The other reason I prefer second-hand books is because you often get more bang for your buck. And by ‘bang’, I mean the strange ephemera to be unexpectedly found within the pages of the book: business cards, forgotten bookmarks, and other vestiges of the readers that have come before you. Some recent finds of mine include a receipt for bananas and toothpaste from 1997 (Margaret Atwood’s Surfacing), a Mars Bar wrapper stiff with dried caramel (Inga Clendinnen’s Tiger’s Eye), a birthday card (Wilkie Collins’s The Woman in White), a fingernail (Alexander Solzhenitsyn’s The Gulag Archipelago Vol. I), and hair (Christos Tsiolkas’s Dead Europe, Michael Ondaatje’s Running in the Family and Black Water by Joyce Carol Oates).
The latter tends to feature a lot within the pages of second-hand books. There’s something quite unnerving about being absorbed in a novel, turning the page, and discovering a curled hair sitting snugly in the margin. You know it’s not yours. It’s a stranger’s. Evidently, a dark-haired man or woman, whom you’ve probably never encountered, has read these words before you. Such a find is both fascinating and slightly gross.
Less icky, but more disturbing, can be the ‘notes’ slipped into, or written within the margins of second-hand books. Especially those addressed to future readers.
In 2003, I was in a second-hand bookstore when I found a splendidly creased copy of New Zealand author Janet Frame’s Owls Do Cry. I had read her autobiography and several of her short stories previously, and I was eager for more. However, as I flicked through the yellowed pages, I noticed that someone had written something under the title:
‘Read it if you dare,’ the message said. ‘This novel is an exercise in self-control: nine out of ten people who read this delightful novel commit suicide.’
Naturally, I was taken aback. Nine out of ten?! Surely not. The writer was either one of the fortunate tenth readers, or sadly misinformed. I suspected the latter. After all, Owls Do Cry is something of a modern classic and features on university canons across the globe. Surely it would be an occupational health and safety risk, let alone a poor economic decision, for universities to include a novel that would inevitably kill their students off in spades, cut down enrolment and probably affect their government funding.
However, the note had been written with such vehemence (the pen had torn through the paper a little), and in such foreboding black capitals, that I eventually put the book back on the shelf. I was feeling a little emotionally fragile that day (a bus driver had yelled at me and made me throw my lunch in the bin), and I didn’t want to risk turning what was already a fairly miserable morning into, well, my last.

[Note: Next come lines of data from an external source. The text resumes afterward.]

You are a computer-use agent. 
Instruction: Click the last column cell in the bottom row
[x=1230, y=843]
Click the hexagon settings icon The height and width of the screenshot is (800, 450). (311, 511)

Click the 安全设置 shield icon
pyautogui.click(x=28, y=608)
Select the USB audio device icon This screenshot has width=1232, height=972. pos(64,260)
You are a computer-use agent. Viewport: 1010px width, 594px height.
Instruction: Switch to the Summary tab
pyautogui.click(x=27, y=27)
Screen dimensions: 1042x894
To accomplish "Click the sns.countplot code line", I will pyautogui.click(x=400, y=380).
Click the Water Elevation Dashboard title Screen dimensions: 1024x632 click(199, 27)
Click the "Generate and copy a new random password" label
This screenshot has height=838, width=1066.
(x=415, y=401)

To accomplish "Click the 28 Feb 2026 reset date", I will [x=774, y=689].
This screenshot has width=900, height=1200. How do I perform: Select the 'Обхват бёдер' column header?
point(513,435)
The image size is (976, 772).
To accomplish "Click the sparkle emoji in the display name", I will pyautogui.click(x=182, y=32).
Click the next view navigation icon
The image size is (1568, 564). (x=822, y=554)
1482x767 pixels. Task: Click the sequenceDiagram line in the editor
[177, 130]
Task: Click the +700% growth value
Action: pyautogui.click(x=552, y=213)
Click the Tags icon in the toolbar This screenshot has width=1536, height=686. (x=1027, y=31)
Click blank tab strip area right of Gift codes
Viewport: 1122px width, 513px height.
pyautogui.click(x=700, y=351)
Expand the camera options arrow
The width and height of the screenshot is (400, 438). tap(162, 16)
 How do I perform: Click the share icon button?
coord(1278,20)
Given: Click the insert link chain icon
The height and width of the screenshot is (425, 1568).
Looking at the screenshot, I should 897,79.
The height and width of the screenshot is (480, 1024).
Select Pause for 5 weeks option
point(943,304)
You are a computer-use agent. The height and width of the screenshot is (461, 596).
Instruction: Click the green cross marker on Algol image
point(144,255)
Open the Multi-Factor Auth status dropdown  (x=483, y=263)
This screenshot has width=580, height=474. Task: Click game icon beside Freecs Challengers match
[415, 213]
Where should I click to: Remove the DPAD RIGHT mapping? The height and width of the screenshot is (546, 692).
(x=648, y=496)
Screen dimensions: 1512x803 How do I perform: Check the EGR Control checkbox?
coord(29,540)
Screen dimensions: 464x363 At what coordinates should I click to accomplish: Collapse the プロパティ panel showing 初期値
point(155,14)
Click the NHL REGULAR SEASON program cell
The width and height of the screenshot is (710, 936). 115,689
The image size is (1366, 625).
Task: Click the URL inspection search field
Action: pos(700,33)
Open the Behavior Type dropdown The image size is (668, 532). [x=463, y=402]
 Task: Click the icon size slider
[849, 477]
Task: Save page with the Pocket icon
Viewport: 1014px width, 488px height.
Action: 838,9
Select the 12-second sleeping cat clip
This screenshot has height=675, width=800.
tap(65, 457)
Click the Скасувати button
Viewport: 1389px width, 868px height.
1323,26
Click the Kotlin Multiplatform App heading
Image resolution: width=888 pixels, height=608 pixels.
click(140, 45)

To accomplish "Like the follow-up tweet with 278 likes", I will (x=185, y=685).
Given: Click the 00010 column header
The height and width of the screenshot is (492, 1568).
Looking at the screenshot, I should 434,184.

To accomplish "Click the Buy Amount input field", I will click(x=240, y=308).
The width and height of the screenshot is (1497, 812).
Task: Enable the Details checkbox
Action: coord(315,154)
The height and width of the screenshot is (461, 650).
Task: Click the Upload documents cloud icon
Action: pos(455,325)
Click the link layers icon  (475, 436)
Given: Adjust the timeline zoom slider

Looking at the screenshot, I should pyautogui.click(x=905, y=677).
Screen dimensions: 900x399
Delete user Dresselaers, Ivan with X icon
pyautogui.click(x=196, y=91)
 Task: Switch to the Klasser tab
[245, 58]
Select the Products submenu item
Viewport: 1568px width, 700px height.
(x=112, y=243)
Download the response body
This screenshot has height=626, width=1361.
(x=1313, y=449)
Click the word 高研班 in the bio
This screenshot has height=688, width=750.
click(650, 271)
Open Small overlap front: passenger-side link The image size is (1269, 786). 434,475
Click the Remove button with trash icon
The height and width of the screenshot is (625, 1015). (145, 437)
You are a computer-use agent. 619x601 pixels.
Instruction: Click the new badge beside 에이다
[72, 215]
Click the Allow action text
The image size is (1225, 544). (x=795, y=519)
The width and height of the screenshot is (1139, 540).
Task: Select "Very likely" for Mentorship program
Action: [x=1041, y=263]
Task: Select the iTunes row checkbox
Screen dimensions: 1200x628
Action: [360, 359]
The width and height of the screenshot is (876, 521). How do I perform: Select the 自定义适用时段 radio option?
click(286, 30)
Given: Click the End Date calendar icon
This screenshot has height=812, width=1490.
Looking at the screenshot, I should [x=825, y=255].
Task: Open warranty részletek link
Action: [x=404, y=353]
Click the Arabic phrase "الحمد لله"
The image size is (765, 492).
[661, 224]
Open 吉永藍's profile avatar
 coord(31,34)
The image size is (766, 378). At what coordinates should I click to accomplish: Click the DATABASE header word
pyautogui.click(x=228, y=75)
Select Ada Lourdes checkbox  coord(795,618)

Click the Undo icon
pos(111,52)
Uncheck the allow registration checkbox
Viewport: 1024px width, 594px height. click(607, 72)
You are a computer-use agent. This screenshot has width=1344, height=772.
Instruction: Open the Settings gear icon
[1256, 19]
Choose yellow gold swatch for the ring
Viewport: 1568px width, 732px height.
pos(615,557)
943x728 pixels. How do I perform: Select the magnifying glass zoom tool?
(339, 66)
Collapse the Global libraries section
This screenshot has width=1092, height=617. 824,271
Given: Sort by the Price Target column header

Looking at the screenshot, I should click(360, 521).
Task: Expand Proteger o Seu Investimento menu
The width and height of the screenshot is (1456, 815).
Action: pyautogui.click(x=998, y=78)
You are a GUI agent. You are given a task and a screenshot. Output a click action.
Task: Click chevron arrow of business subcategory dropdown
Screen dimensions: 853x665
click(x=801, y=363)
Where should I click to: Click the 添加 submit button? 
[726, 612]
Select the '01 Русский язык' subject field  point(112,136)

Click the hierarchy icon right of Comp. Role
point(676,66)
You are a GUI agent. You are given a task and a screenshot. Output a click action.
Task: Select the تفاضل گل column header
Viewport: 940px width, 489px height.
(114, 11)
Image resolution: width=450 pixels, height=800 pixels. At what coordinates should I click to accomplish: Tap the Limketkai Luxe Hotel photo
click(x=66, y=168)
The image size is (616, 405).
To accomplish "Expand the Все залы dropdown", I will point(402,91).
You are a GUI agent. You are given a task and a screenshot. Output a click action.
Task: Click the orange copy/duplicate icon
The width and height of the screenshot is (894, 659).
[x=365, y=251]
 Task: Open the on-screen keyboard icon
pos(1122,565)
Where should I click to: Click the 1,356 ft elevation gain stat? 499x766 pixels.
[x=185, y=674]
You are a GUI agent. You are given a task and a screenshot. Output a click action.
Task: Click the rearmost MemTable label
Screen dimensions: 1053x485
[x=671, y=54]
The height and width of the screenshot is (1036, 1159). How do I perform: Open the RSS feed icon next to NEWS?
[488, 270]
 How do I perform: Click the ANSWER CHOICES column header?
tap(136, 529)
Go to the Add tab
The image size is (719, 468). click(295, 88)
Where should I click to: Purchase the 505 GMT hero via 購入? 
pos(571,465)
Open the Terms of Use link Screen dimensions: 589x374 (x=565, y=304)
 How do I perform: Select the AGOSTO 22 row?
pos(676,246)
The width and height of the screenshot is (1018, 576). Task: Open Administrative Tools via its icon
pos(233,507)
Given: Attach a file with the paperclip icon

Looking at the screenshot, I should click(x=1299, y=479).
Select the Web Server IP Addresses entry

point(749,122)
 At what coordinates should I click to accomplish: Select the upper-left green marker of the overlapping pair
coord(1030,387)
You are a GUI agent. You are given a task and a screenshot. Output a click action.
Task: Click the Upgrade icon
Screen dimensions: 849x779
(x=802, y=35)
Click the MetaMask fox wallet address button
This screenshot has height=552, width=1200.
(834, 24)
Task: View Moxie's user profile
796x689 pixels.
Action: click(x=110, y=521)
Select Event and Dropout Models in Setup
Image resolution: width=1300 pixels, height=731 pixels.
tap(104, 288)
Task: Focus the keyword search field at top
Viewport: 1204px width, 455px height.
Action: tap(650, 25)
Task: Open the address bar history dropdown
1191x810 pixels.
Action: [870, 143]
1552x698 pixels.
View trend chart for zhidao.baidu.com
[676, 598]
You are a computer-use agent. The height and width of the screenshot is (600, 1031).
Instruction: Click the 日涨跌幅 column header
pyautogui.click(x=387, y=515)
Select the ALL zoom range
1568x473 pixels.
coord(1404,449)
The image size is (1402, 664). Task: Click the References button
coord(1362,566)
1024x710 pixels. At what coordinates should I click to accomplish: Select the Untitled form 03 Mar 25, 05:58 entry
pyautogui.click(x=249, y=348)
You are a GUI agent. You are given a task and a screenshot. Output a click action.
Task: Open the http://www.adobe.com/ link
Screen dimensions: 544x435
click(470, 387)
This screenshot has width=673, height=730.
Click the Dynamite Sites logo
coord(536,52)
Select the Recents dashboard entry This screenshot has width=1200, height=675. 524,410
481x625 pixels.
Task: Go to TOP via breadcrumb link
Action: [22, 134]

Only slightly less disturbing, but much more interesting, was the note I very recently discovered, mid-read, in a second-hand copy of Angela Carter’s The Sadeian Woman. Not only had my $2 (great find!) bought me 154 pages of insight, but I had also, unknowingly, purchased a handwritten recipe titled, ‘Witchy Brew’.
More curious than alarmed, I examined the note and tried to decipher the spidery handwriting, written in violet ink. ‘Rosemary,’ I read. ‘Garlic, [untintelligible] extract…’ Had it not been for the title, and for the words ‘ashes’ and ‘hair’ a little further down, I would have assumed it to be the recipe for a nice lamb marinade.
This note might have been very cute if I’d discovered it in a children’s book, say Roald Dahl’s The Witches, or even in a well-thumbed Harry Potter novel: ‘How delightful! A forgotten piece of a child’s game accidentally shut up within the pages of their inspiration.’ But in The Sadeian Woman? A feminist reading of the ‘moral pornography’ of the Marquis de Sade? Hardly children’s material. The context of my find was wonderfully disturbing.
Needless to say, I kept that ‘Witchy Brew’, as I’ve kept the birthday card and the receipt for bananas. (The hair and fingernail have been hastily shaken into a bin.) I tend to use these scraps of paper as bookmarks. I’ll never meet the people who inadvertently slotted these little pieces of their lives into my second-hand books, but it’s nice to know that they existed, and that they too, probably felt the same horror, delight and gratitude that I feel after reading these books.